My Rating: 2 out of 5 stars

My Recommendation: SKIP IT. This Superman will not save us.

Superman, written and directed by James Gunn, chronicles the travails of the iconic Man of Steel as he fights to protect humanity against Lex Luthor’s various nefarious schemes.

James Gunn made a name for himself writing and directing the popular Guardians of the Galaxy trilogy of films for the Marvel Cinematic Universe, now he is not only writing and directing a film for the DC universe…he runs the whole damn thing, having been named co-CEO of DC Studios.

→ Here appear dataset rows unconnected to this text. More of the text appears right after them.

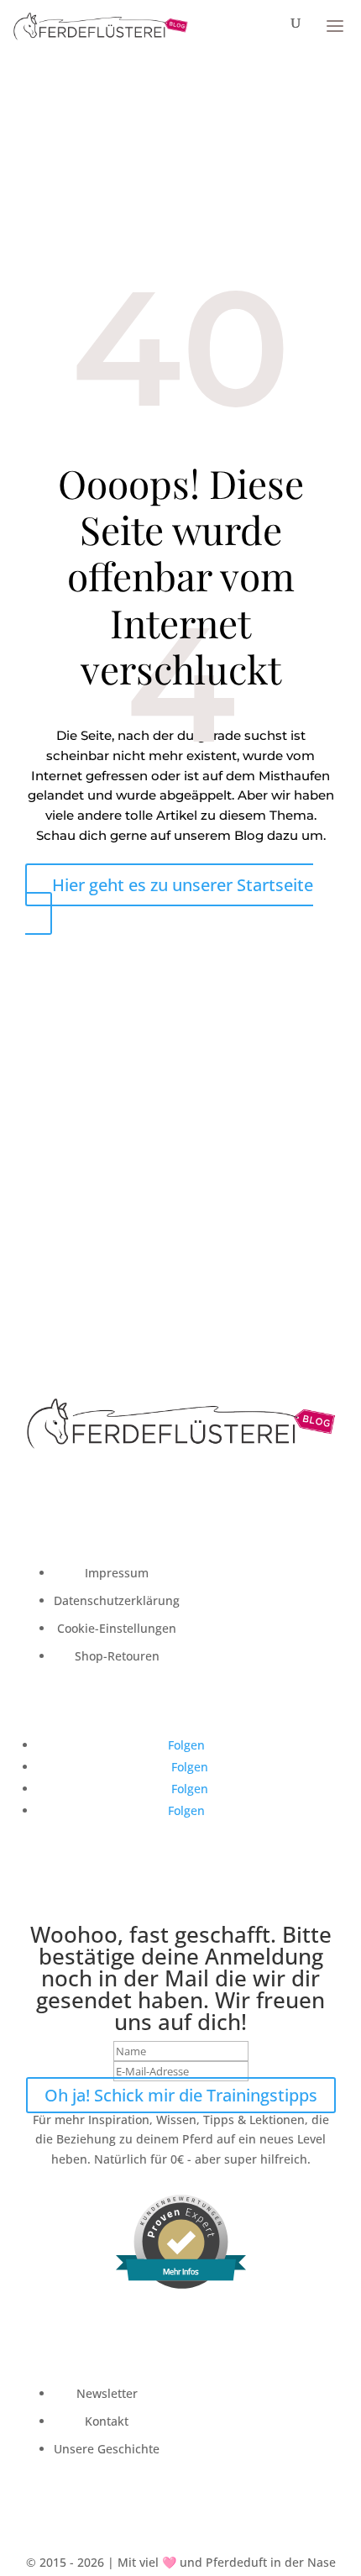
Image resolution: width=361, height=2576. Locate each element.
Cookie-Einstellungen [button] (116, 1628)
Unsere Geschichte (107, 2449)
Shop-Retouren (117, 1656)
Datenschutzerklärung (117, 1600)
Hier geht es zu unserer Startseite (182, 885)
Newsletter (107, 2393)
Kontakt (106, 2421)
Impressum (117, 1573)
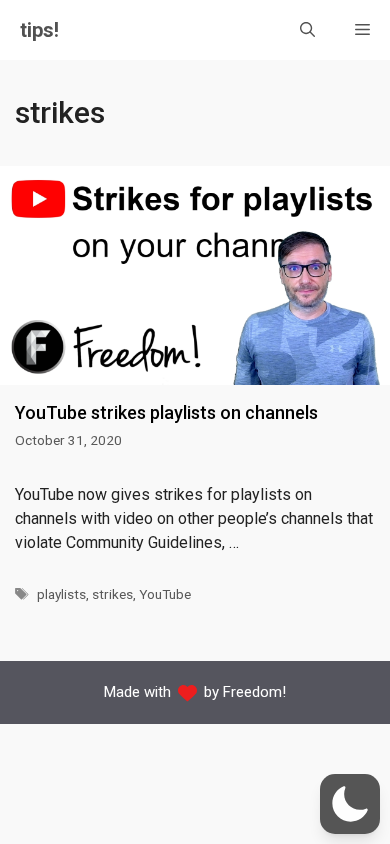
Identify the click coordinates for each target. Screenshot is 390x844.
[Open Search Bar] (307, 30)
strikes (112, 594)
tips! (39, 30)
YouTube (165, 594)
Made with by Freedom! (195, 692)
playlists (61, 594)
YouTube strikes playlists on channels (166, 412)
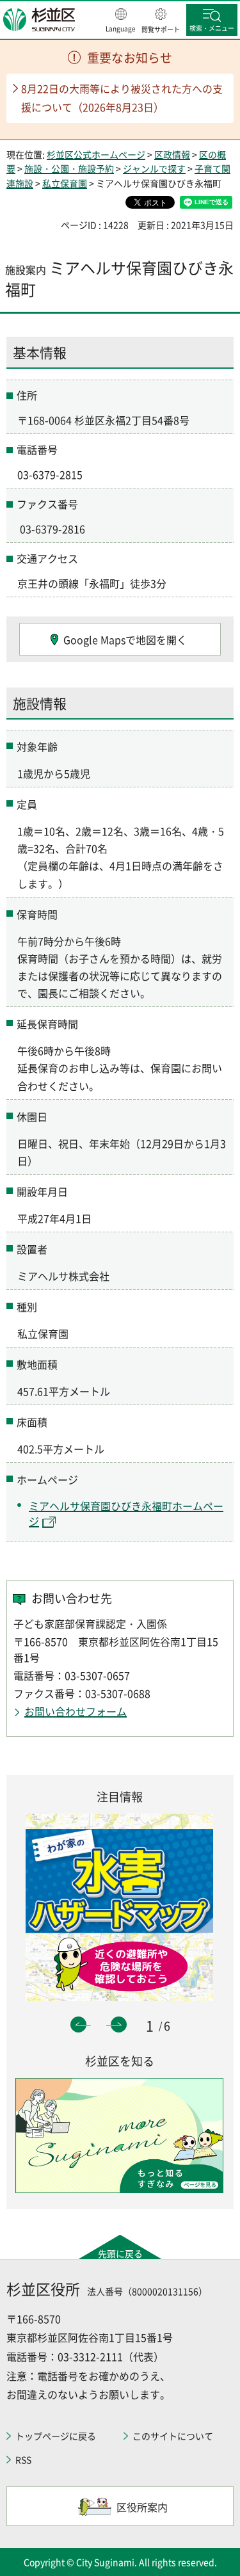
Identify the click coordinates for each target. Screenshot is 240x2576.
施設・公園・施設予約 (69, 168)
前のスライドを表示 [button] (78, 2025)
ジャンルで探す (154, 168)
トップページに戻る (55, 2435)
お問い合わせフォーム (75, 1711)
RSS (23, 2459)
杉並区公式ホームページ (96, 154)
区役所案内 (142, 2507)
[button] (121, 21)
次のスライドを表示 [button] (119, 2025)
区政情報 (172, 154)
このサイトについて (172, 2435)
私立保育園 (64, 183)
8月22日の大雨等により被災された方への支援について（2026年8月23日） (122, 98)
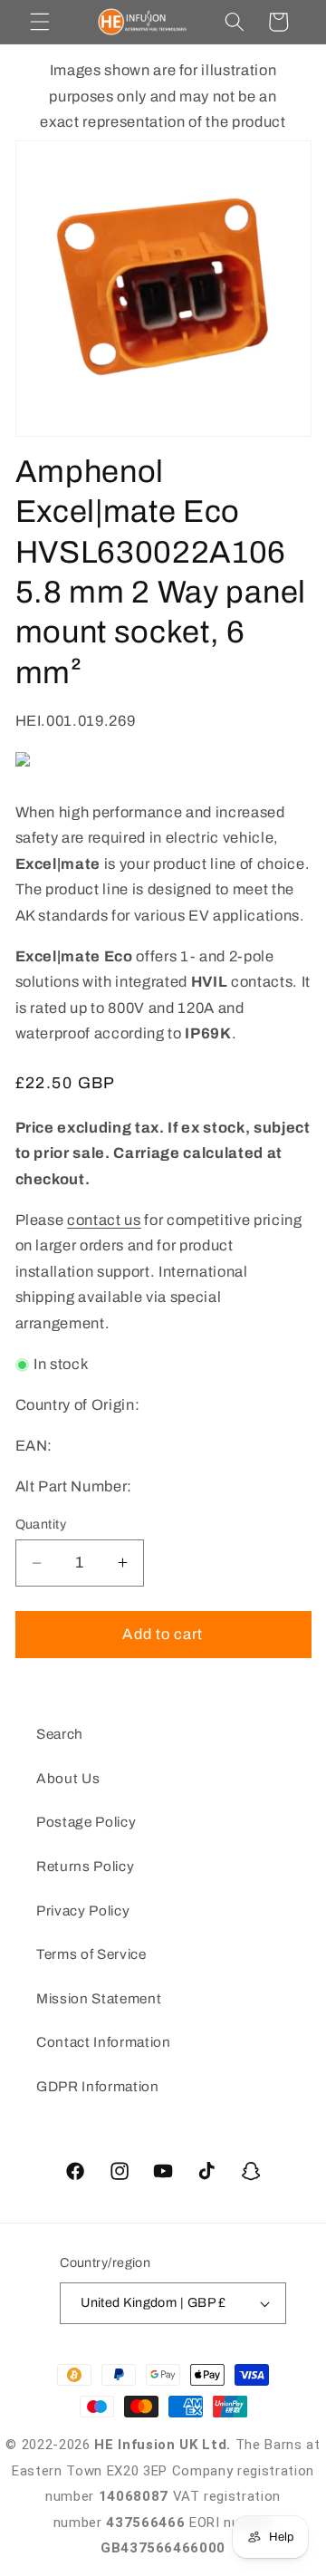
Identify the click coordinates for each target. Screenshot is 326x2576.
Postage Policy (86, 1821)
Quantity (41, 1524)
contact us (104, 1220)
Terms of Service (91, 1954)
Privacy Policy (82, 1910)
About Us (68, 1778)
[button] (40, 21)
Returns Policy (85, 1866)
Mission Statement (98, 1998)
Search (59, 1733)
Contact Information (103, 2042)
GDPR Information (97, 2086)
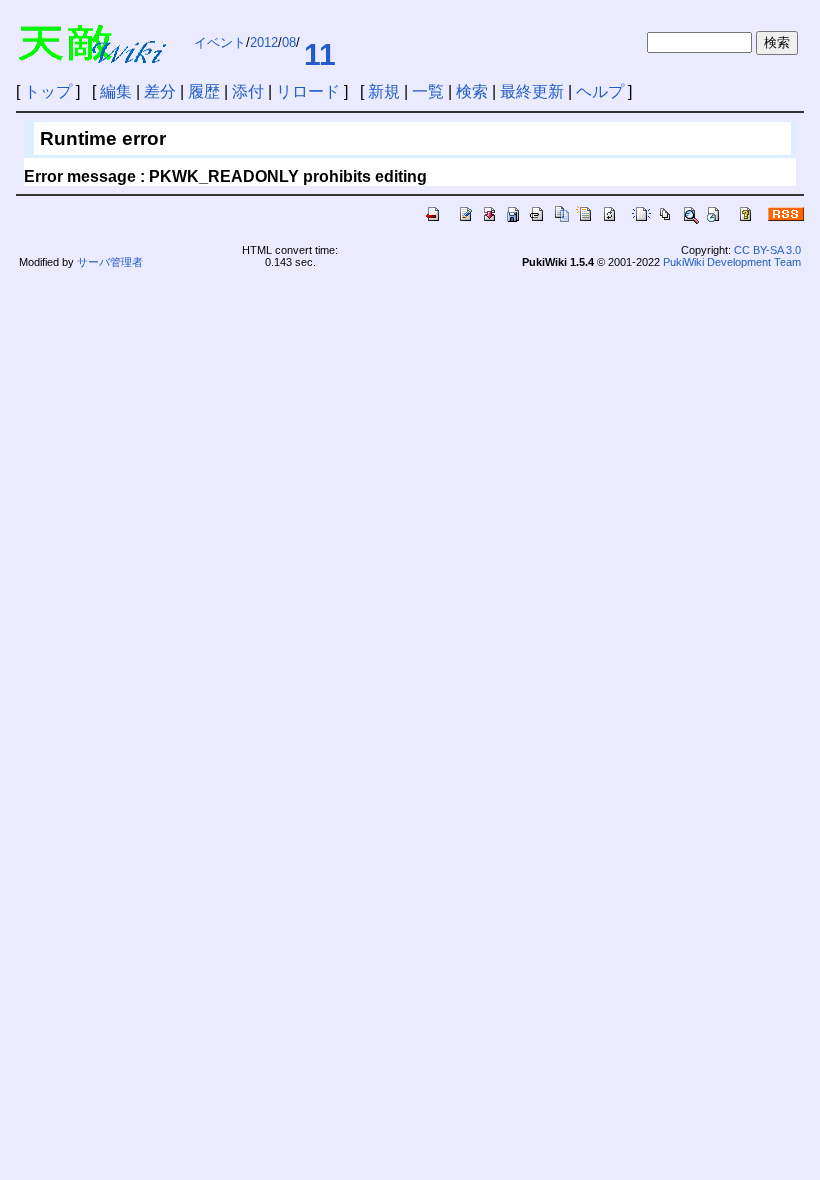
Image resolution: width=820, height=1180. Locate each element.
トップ (48, 91)
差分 (160, 91)
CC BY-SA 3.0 (767, 250)
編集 (116, 91)
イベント (220, 42)
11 (320, 54)
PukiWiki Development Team (732, 262)
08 (289, 42)
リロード (308, 91)
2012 (264, 42)
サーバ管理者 (110, 262)
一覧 (428, 91)
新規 (384, 91)
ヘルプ (600, 91)
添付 (248, 91)
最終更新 (532, 91)
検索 (472, 91)
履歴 (204, 91)
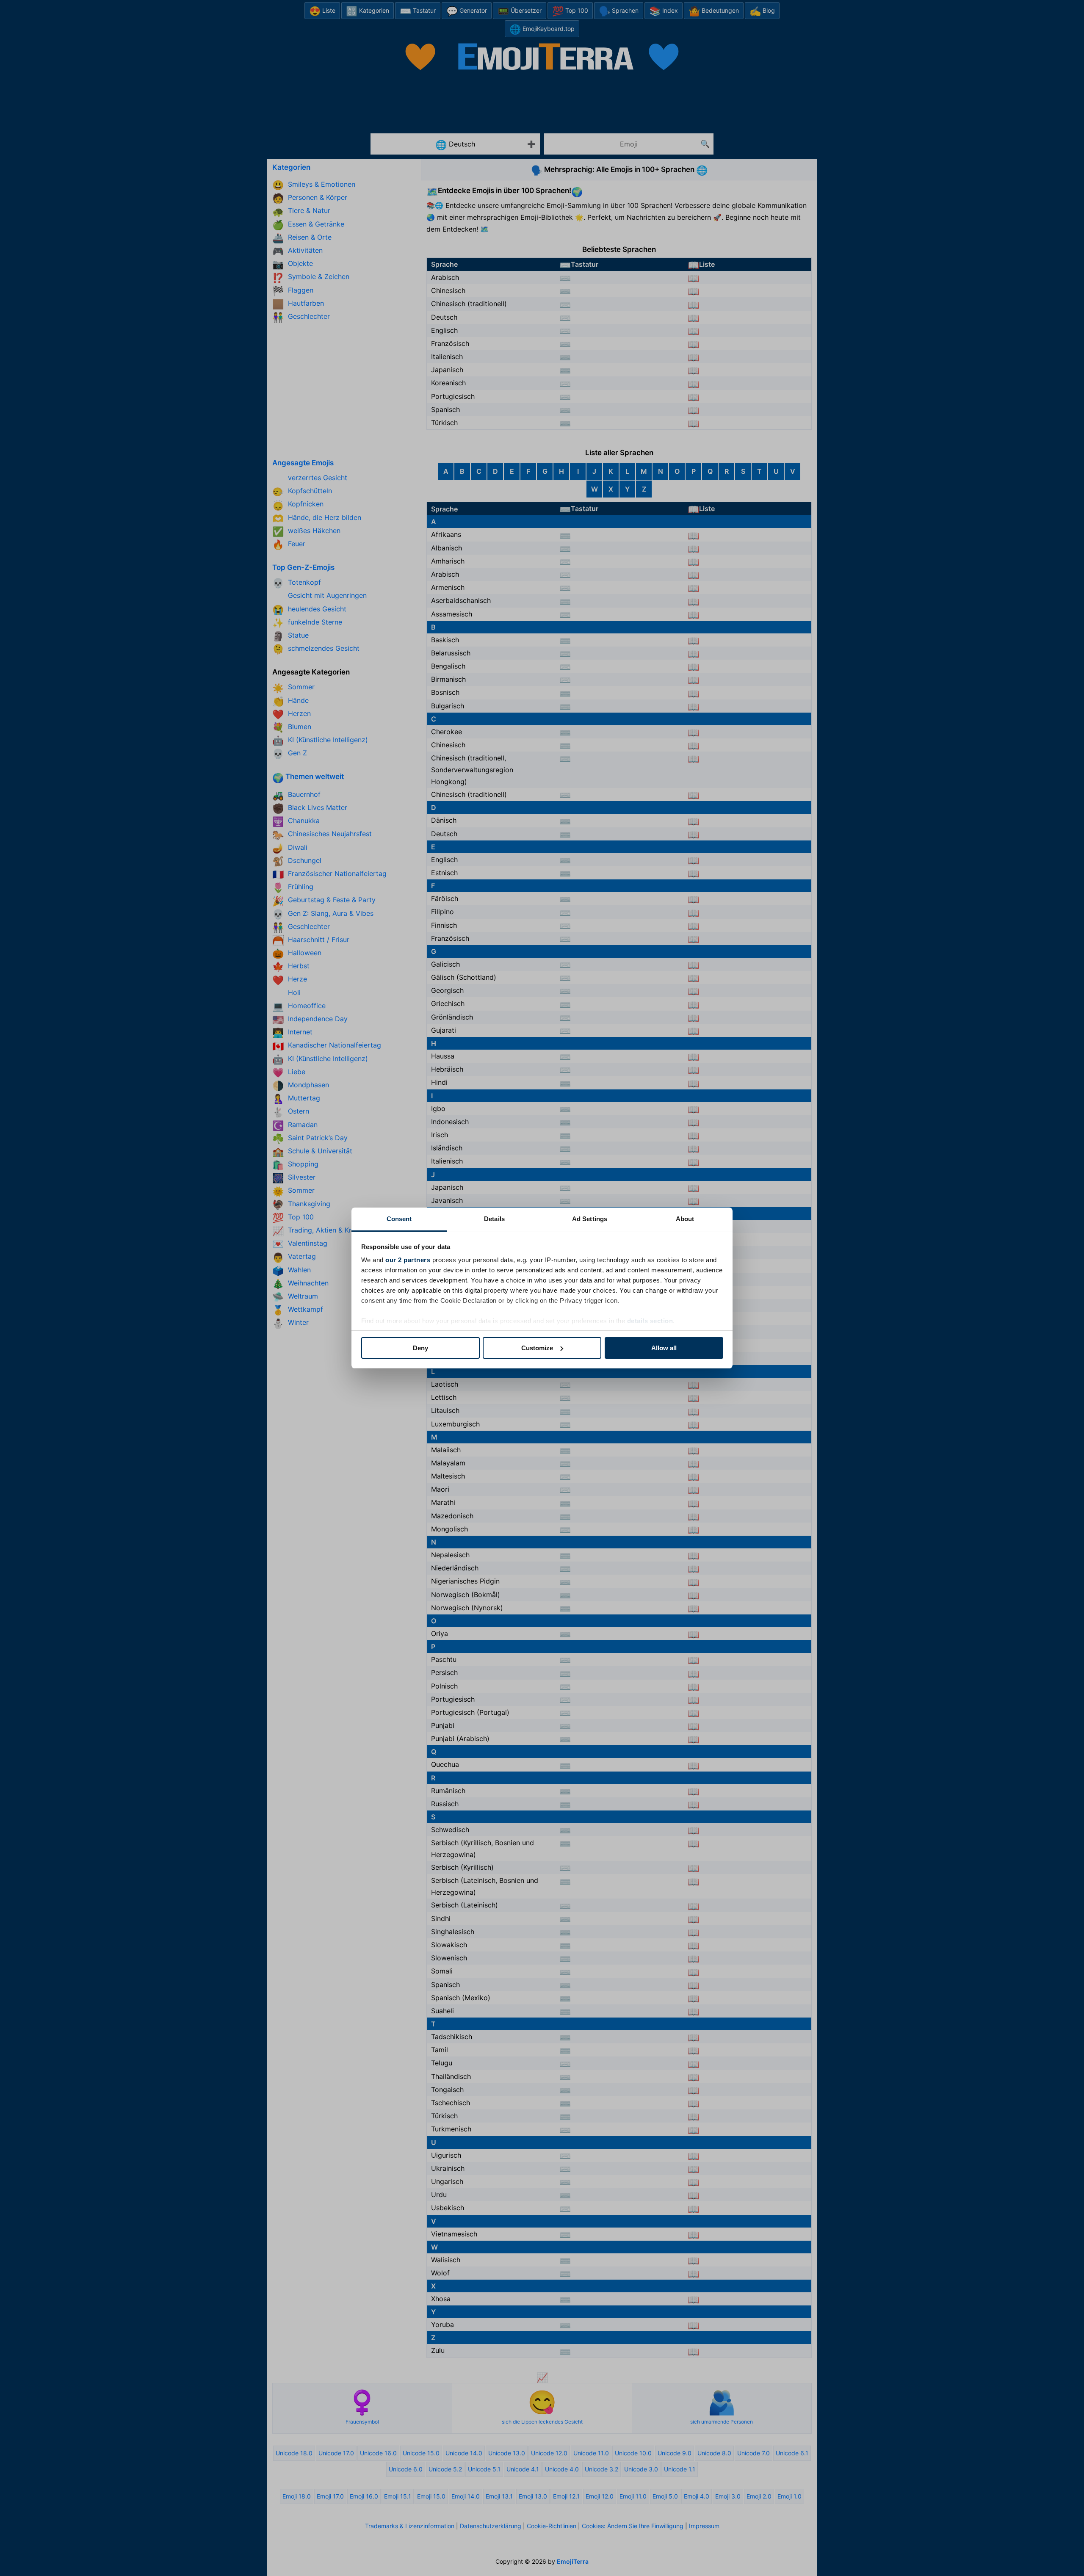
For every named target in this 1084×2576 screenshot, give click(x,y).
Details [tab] (494, 1218)
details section (650, 1320)
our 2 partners (407, 1259)
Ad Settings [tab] (589, 1218)
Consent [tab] (399, 1218)
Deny (420, 1348)
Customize (537, 1348)
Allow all (664, 1348)
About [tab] (685, 1218)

Superman is the launching pad for Gunn’s new DCU, and its success is pivotal in making his new superhero cinematic universe venture work.

Having just seen Superman, color me extremely dubious as to the chances of Gunn’s DCU saving the floundering comic book movie business.

A couple of things to convey before diving into the specifics of Gunn’s Superman. First, I’ve never been a huge fan of the character Superman, as I’ve found him to be a bit bland (my favorite Superman comic is Red Son – which sort of flips the Superman archetype on its head by having him grow up in the Soviet Union instead of Kansas). I don’t dislike the character, I just don’t love him (I’m more of a Batman guy), which is why while I’ve seen all the various Superman movies, I’ve never seen a single second of any of the numerous Superman tv shows.

Secondly, I know James Gunn is a polarizing figure to many, and I get that as he can be a grating presence in the public eye, but I thought he did a terrific job with the Guardians of the Galaxy movies and injected a much-needed bit of life into the MCU when it needed it. I even somewhat appreciated his earlier DC work – his Suicide Squad film and his Peacemaker series.

Which brings us to Superman. The film hit theatres on July 11th and won its first weekend with a big box office showing of $125 million domestic. That’s a good start…but it’s not earth-shattering. The film has a reported budget of $225 million, and once you add-on the marketing budget and the theatre’s cut, then you’re looking at the movie needing to make around $650 million in order to break even. In the old days of a decade ago that would be a no-brainer…but times have changed and its now no sure thing.

A big part of why it’s no sure thing is that Superman, despite its early box office success, unfortunately, is not a good movie. In fact, it is kind of a mess.

After having seen a matinee of it with my young son yesterday I can report that the film just doesn’t work – a strong indicator of which was that my son was literally so bored he squirmed in his seat so much that in our nearly empty theatre he ended up literally watching the film upside down for periods of time. (By the way…my young son’s analysis of the movie was that Jurassic World: Rebirth is much better…although he did like the Superdog – which is a dog very reminiscent in looks and behavior to his grandmother’s dog).

The problem is that Gunn’s story is convoluted to the point of utter incoherence. In order to avoid spoilers, I won’t get into any discussion of the plot, but just know that it is over-burdened, bloated and decidedly boring.

The cast are all fine, I suppose, with lead David Corenswet making for a passable but rather charisma-free Superman.

Rachel Brosnahan plays Lois Lane and she is unquestionably a good actress but is hamstrung by both a shallow script and an abysmal and unflattering wardrobe.

Nicholas Hoult, also a terrific actor, plays Lex Luthor and his role too seems terribly underwritten and as a result his performance never gains any momentum or makes much sense.

Making sense is just not this movie’s strong suit.

There has been a bit of controversy around this movie, some are angry about Superman’s status as an “immigrant”, other’s angry that an evil country in the film may be Israel – and its victims Palestinians. I find both controversies to be mind-numbingly annoying mostly because the film is so flat that it just cannot generate any emotional (or political) charge from me at all.

Speaking of flat, a major, major, major issue with the film is its aesthetic. This movie is shot by cinematographer Henry Braham like it’s a TV show, with an over-brightness that gives it a flat visual presence. It was striking how derivative and cinematically dull this movie looked.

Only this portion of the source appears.